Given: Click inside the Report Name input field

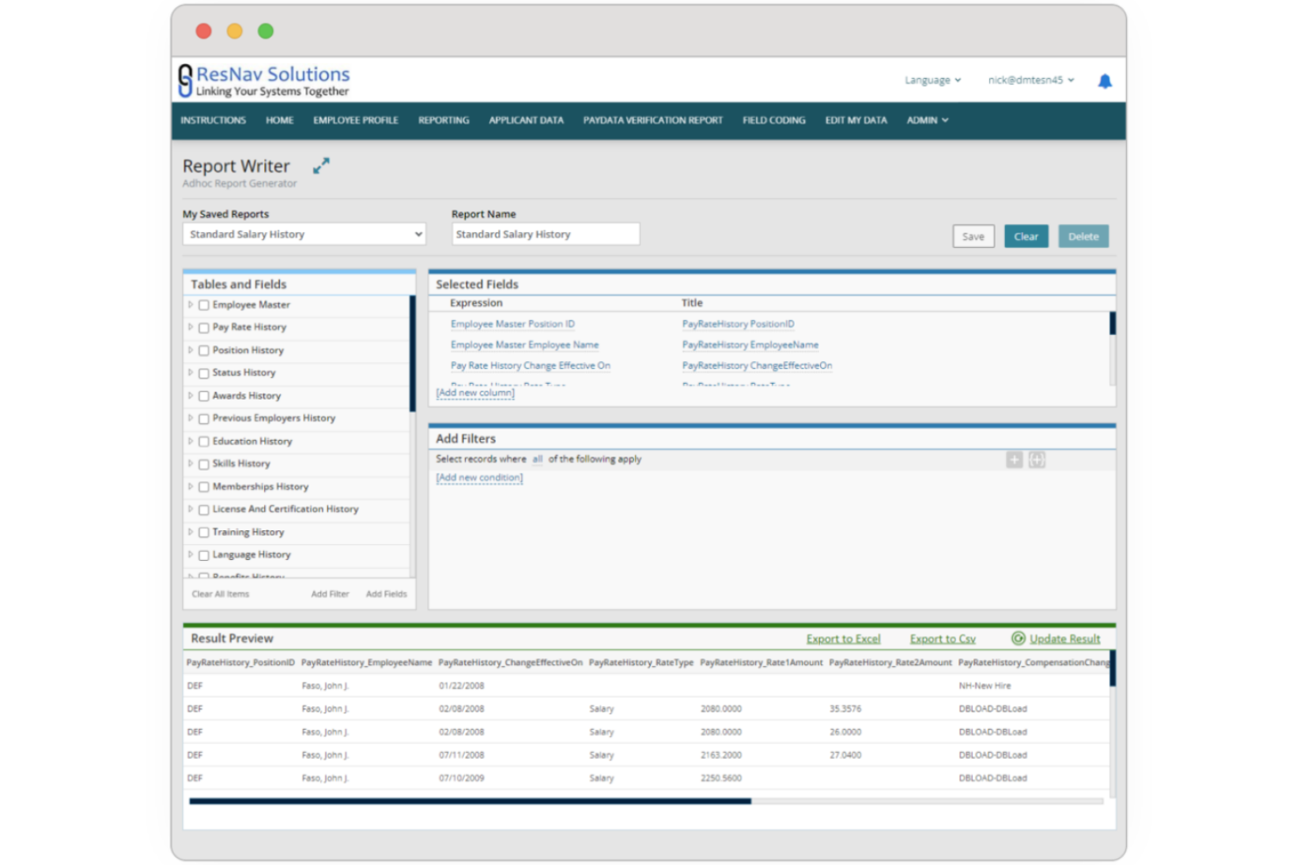Looking at the screenshot, I should 545,234.
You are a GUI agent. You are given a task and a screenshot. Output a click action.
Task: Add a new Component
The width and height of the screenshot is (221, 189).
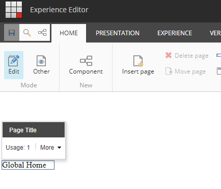[86, 65]
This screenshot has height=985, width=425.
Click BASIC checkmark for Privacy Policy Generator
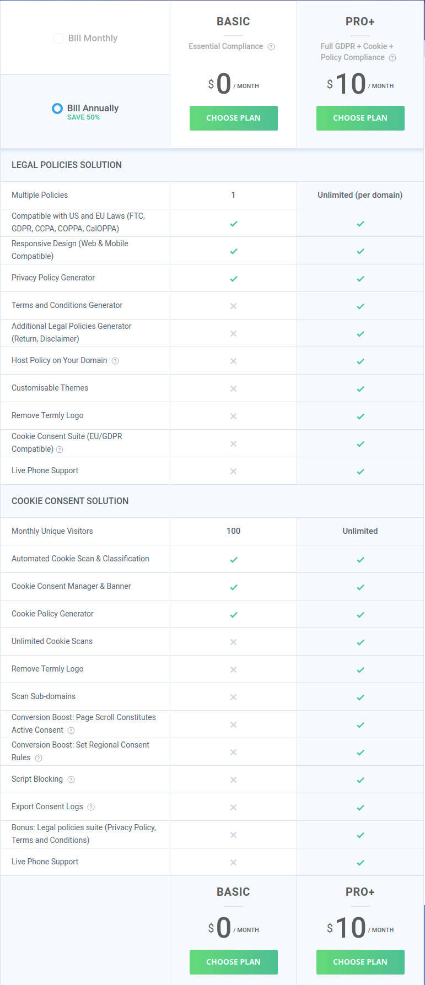[x=233, y=278]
########
§ What to work on: Beginning at the line that contains "The width and", give the remaining lines of the records again exactly, through the last one. Leave out pictures.

§ Answer space:
The width and height of the screenshot is (221, 189).
[86, 65]
This screenshot has height=985, width=425.
Click BASIC checkmark for Privacy Policy Generator
[x=233, y=278]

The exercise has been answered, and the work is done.